Less moon, more scapes
April 24, 2019 1:26 PM   Subscribe

The Sudbury Effect: Lessons from a regreened city (CBC Ideas) discusses ongoing attempts to undo the damage from over a century of mining and smelting activity in and around Sudbury, Ontario. A combination of extensive scientific study, government regulation, citizen activism, and some eventual, begrudging industry cooperation would result in long-term remediation efforts that have transformed Sudbury's once-notorious "moonscape" and recognized as a success story around the world. Watch 32 years of Sudbury re-greening from space with Google Timelapse.

Sudbury's landmark Inco (now Vale) Superstack is scheduled to be decommissioned and demolished in 2020. It was brought online in 1972, and while it served to reduce levels of sulphur dioxide and other pollutants in the immediate area, it just sent them elsewhere via prevailing winds.

Aerial footage of the superstack and surrounding area.

Additional background:

Air Quality Trends in the Sudbury Area 1953 – 2002 (pdf)

Land Reclamation Program 1978 - 1984 Regional, Municipality of Sudbury, Vegetation Enhancement Technical Advisory Committee (pdf)

Video: The Greening of Sudbury (TV Ontario, 1999)

The Arrogance of Inco (By Val Ross, Canadian Business, May 1979, Part 1 of 4)

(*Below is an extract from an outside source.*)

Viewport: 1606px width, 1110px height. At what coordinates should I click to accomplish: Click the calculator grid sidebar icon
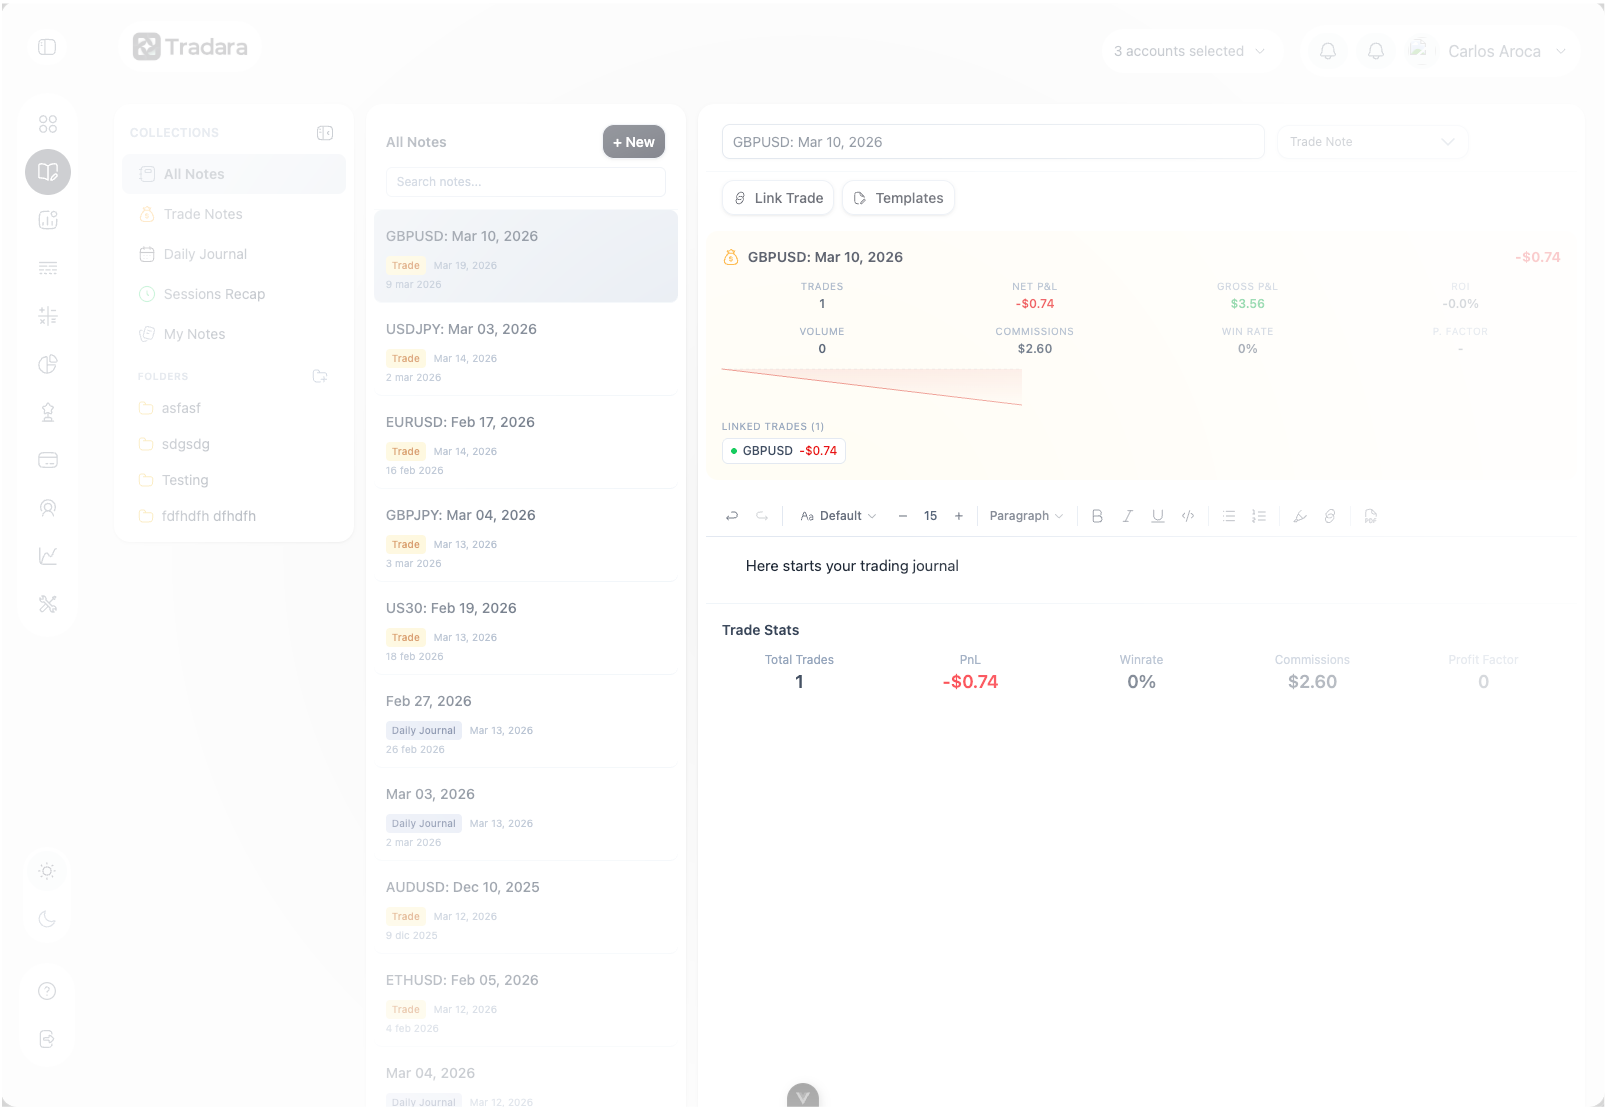click(x=48, y=316)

The Arrogance of Inco (Part 2 of 4)

The Arrogance of Inco (Part 3 of 4)

The Arrogance of Inco (Part 3 of 4)
posted by mandolin conspiracy (11 comments total) 19 users marked this as a favorite
 
And no, Apollo astronauts didn't train in Sudbury because of its appearance - it had everything to do with the geology in the region.
posted by mandolin conspiracy at 1:30 PM on April 24, 2019 [2 favorites]


My partner grew up in Sudbury - so, I have had the opportunity to visit a few times over the last couple years - the greenery and the rocky terrain is very beautiful.

So much so, that we have looked at purchasing up there - despite the winters. However, while we have occasionally found a few amazing real estate deals on properties - further research would often show they were in areas with known contamination by tailings or other mining/smelting processes.
posted by jkaczor at 2:39 PM on April 24, 2019


And no, Apollo astronauts didn't train in Sudbury because of its appearance - it had everything to do with the geology in the region.

It was really because they wanted to makeout in their cars while watching the slag dumping.
posted by srboisvert at 4:19 PM on April 24, 2019 [5 favorites]


On a family road trip as a young geology geek, I was really looking forward to driving through Sudbury. I'd read all about the Sudbury Structure and planned to ask my parents to pull over somewhere so I could grab some rock samples for my collection. I'd even managed to talk my 6 year old sister into the idea that it would be a lot of fun.

As we approached the area, the beautiful forest we'd been traveling through for hours began to thin out. The trees that did grow had a stunted appearance. It wasn't exactly a moonscape, but seeing the visible effects of mining and smelting was pretty depressing and it kind of killed my desire to go out exploring.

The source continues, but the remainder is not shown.